Yep it's the reservation. My oldest is heading back tomorrow with my youngest son and my dad. Gear new 8wt for my 15 yr old at Cabelas for 160.00, 4 day license 38.00, 600.00 in gas split 3 ways, 200.00 in food split 3 ways, Seems like a screaming deal in today's world for 4 days with their grandpa chasing world class trout. Compared to an out of state hunt it really is pennies on the dollar.

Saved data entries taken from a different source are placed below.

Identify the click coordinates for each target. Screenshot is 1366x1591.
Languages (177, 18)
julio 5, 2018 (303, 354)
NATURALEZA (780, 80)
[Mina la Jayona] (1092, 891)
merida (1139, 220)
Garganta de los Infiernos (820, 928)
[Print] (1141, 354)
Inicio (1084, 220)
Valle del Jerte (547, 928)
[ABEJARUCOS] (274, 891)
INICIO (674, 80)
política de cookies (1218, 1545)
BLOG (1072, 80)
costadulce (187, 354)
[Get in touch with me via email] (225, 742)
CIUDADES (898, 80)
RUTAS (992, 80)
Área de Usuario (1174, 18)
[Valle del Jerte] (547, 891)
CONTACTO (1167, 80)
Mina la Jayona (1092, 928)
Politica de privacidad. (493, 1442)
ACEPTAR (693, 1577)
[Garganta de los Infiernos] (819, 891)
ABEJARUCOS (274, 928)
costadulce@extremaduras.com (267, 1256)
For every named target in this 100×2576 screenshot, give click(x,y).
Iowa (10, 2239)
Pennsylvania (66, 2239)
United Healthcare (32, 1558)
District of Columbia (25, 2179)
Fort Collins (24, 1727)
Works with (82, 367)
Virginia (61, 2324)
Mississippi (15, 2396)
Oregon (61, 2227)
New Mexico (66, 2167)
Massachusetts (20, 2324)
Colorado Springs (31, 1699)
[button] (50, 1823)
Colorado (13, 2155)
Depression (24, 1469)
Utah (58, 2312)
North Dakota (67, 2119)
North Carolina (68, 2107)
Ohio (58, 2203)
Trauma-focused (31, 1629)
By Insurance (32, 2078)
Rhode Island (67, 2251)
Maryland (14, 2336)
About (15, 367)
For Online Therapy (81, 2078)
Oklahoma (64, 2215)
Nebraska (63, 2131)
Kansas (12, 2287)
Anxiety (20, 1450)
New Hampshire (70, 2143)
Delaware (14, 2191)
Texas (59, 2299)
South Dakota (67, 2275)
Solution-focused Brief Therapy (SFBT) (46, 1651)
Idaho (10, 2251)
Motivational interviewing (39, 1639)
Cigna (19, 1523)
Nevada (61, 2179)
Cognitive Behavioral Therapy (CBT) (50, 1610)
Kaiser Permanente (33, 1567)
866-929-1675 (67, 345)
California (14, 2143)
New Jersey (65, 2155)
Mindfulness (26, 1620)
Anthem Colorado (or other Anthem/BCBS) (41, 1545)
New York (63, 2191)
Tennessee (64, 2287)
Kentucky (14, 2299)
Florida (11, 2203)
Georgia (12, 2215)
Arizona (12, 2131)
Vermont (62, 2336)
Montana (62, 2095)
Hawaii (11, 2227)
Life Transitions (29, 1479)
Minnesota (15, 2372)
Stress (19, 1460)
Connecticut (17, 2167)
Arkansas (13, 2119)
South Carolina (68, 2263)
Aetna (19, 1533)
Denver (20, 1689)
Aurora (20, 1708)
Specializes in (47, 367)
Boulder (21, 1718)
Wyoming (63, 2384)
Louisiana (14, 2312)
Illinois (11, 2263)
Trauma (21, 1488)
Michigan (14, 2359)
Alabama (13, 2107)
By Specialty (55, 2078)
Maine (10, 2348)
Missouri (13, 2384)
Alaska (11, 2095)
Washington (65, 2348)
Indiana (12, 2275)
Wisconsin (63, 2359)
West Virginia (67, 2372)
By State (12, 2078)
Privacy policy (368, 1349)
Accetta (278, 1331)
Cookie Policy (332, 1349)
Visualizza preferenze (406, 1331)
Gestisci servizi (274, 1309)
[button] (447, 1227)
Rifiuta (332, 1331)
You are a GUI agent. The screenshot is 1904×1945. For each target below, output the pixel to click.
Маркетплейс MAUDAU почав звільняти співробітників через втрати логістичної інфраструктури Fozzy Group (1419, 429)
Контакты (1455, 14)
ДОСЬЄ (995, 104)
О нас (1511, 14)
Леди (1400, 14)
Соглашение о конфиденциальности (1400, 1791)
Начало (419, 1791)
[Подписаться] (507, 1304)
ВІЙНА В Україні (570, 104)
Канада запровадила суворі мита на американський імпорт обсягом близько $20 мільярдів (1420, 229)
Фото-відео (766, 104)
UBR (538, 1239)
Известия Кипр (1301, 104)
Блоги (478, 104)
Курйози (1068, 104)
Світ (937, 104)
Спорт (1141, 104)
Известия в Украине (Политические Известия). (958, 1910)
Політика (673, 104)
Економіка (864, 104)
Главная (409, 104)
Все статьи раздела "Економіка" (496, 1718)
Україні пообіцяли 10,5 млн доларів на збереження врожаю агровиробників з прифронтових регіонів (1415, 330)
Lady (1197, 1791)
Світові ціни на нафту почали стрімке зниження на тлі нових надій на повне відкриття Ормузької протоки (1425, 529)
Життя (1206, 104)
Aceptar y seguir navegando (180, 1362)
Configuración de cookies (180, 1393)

I like their spring break looking like this compared to other options.


----------



## Brookie (Oct 26, 2008)

And he is wearing a Spanish Fork Baseball hat


----------



## Springville Shooter (Oct 15, 2010)

Everyone who loves fish should do this once......right after a northwest Steelhead trip.-------SS


----------



## Muley73 (Nov 20, 2010)

Brookie, 
SF Giants!!! He's an old Mountian Crest boy, Spanish Fork is fightin words! Lol


----------



## LOAH (Sep 29, 2007)

Nice Laho's. I've GOT to get out there someday.


----------